◆ **Assignment**
Your copy should hold the lines below from the first through the one that contains "Task: Click the Alzheimer", each retyped exactly, and no pictures.

------------------------

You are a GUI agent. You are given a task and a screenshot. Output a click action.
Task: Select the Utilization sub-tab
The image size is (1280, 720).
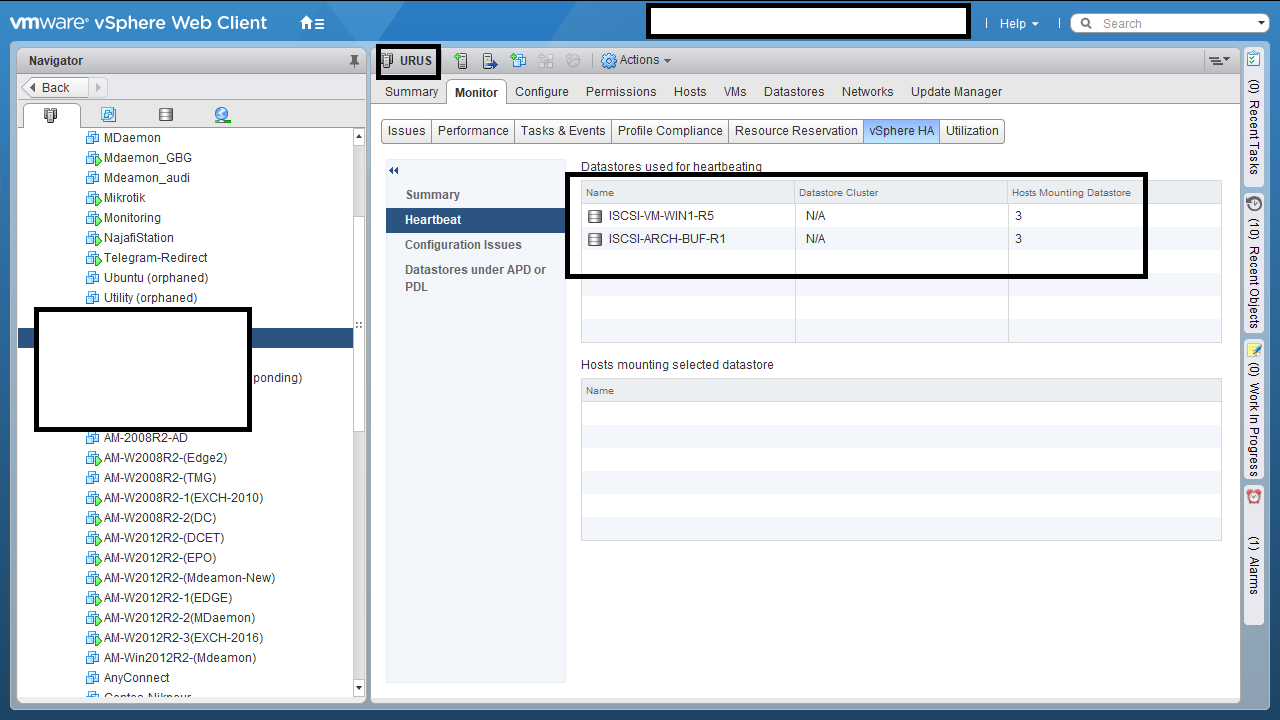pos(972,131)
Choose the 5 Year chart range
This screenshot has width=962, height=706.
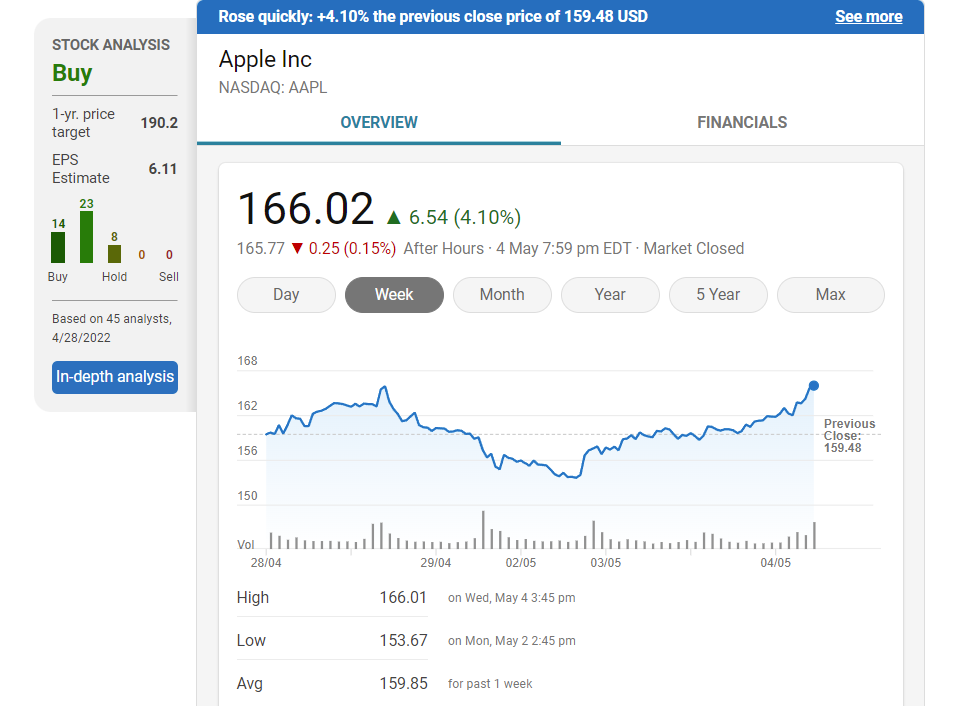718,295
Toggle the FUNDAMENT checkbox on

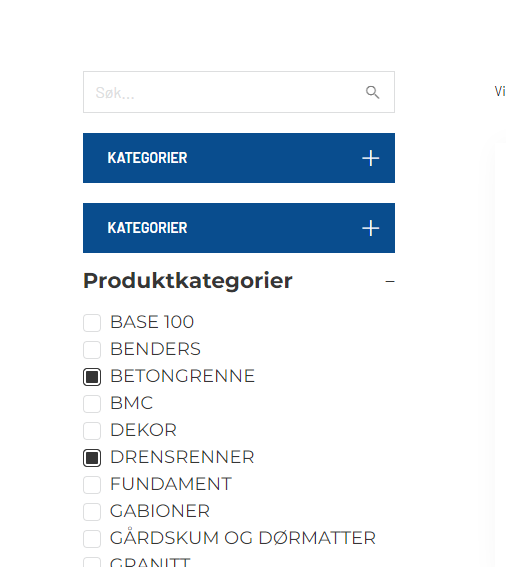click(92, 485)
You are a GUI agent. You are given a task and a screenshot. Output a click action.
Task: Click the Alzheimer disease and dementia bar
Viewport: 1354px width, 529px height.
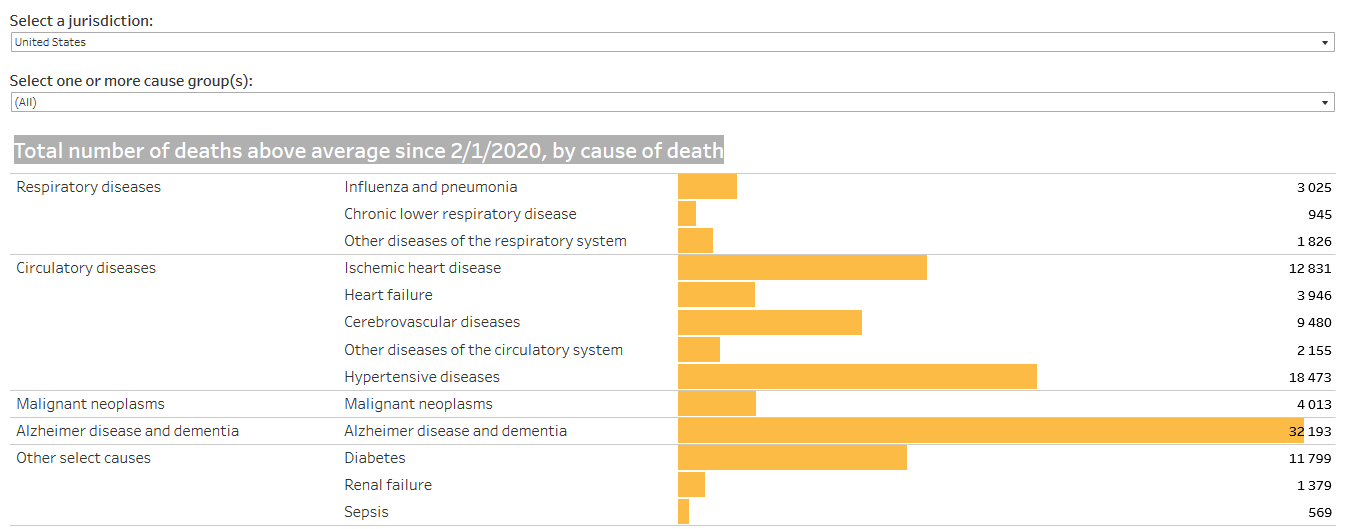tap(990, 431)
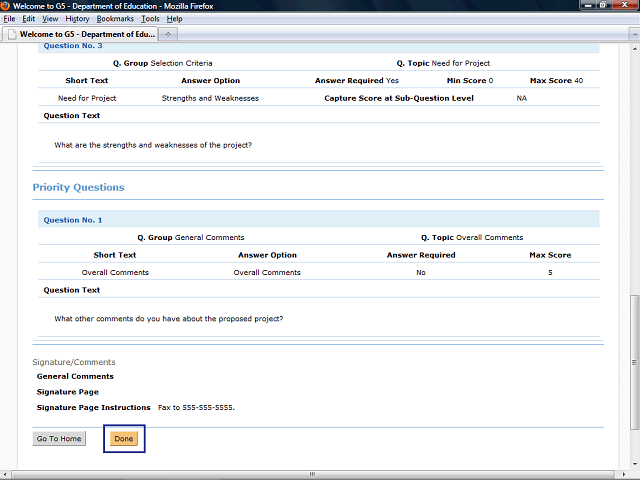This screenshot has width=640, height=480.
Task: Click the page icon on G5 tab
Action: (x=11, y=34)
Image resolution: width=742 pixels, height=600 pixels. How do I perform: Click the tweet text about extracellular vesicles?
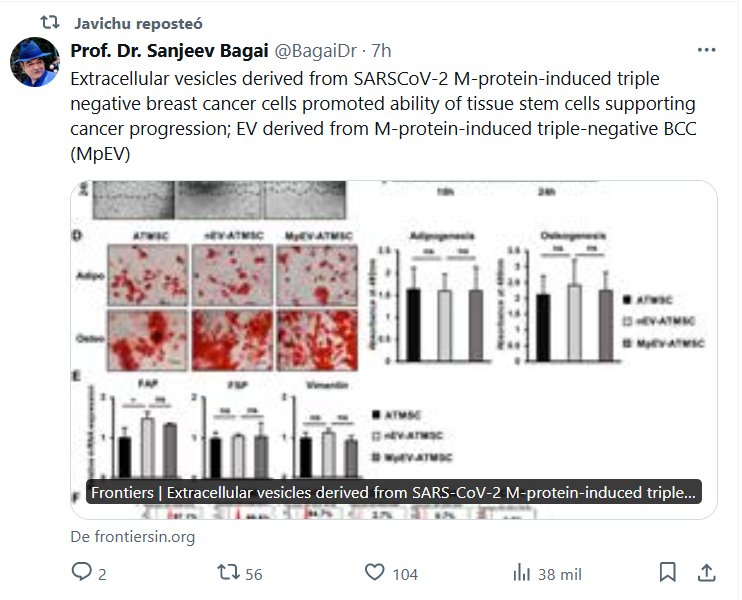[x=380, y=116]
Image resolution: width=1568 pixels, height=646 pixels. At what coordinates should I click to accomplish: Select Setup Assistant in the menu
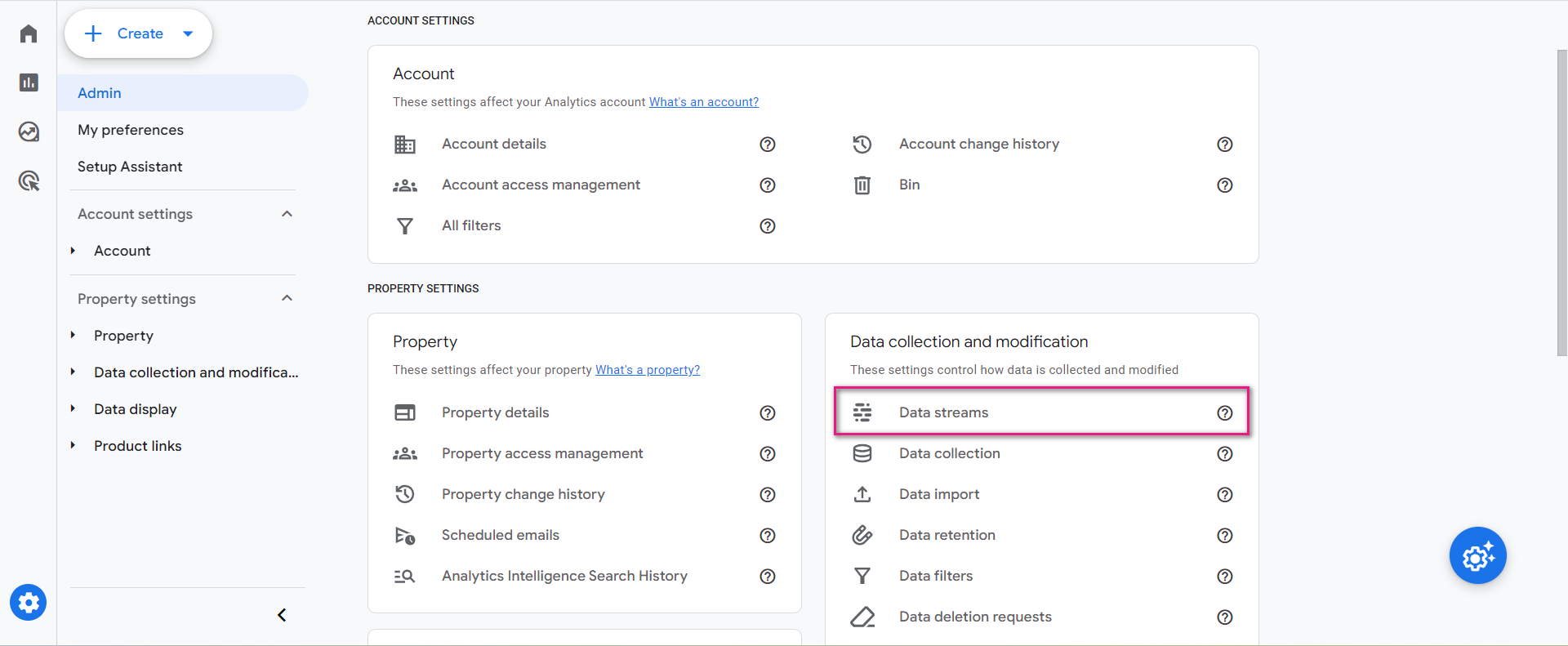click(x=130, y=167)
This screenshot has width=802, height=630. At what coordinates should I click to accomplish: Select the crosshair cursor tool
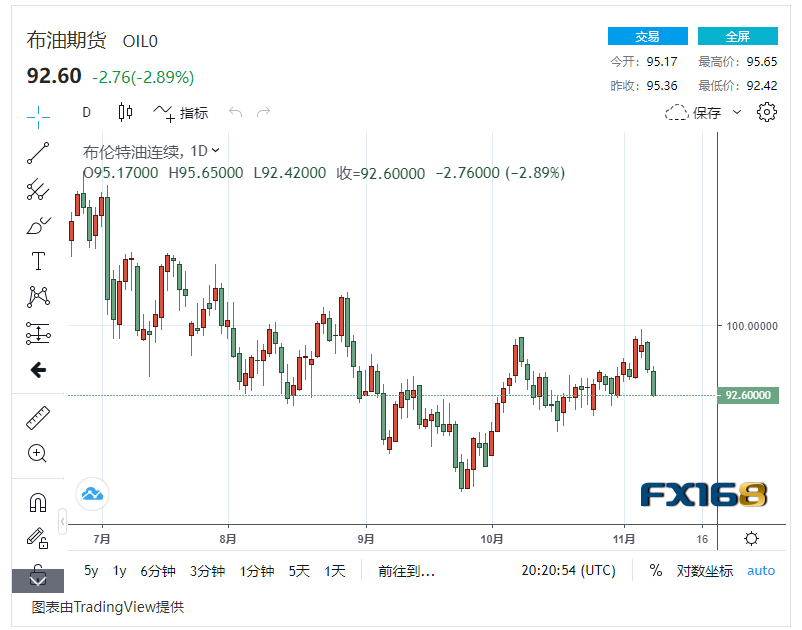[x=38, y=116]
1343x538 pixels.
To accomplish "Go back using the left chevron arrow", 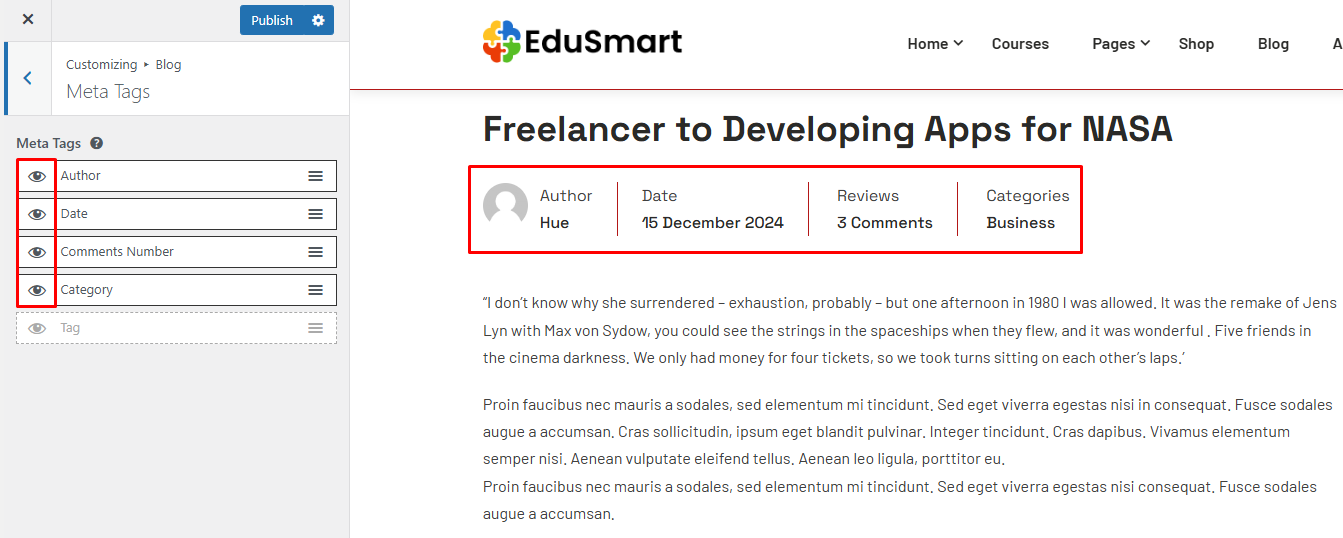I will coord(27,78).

------------------------

◆ **Reply**
You are a GUI agent. You are given a task and a screenshot. Output a click action.
Task: Select the Utilization sub-tab
The image size is (1280, 720).
pos(972,131)
Choose the 5 Year chart range
This screenshot has width=962, height=706.
718,295
Toggle the FUNDAMENT checkbox on

click(92, 485)
You are a GUI agent. You are given a task and a screenshot. Output a click action.
Task: Click the Alzheimer disease and dementia bar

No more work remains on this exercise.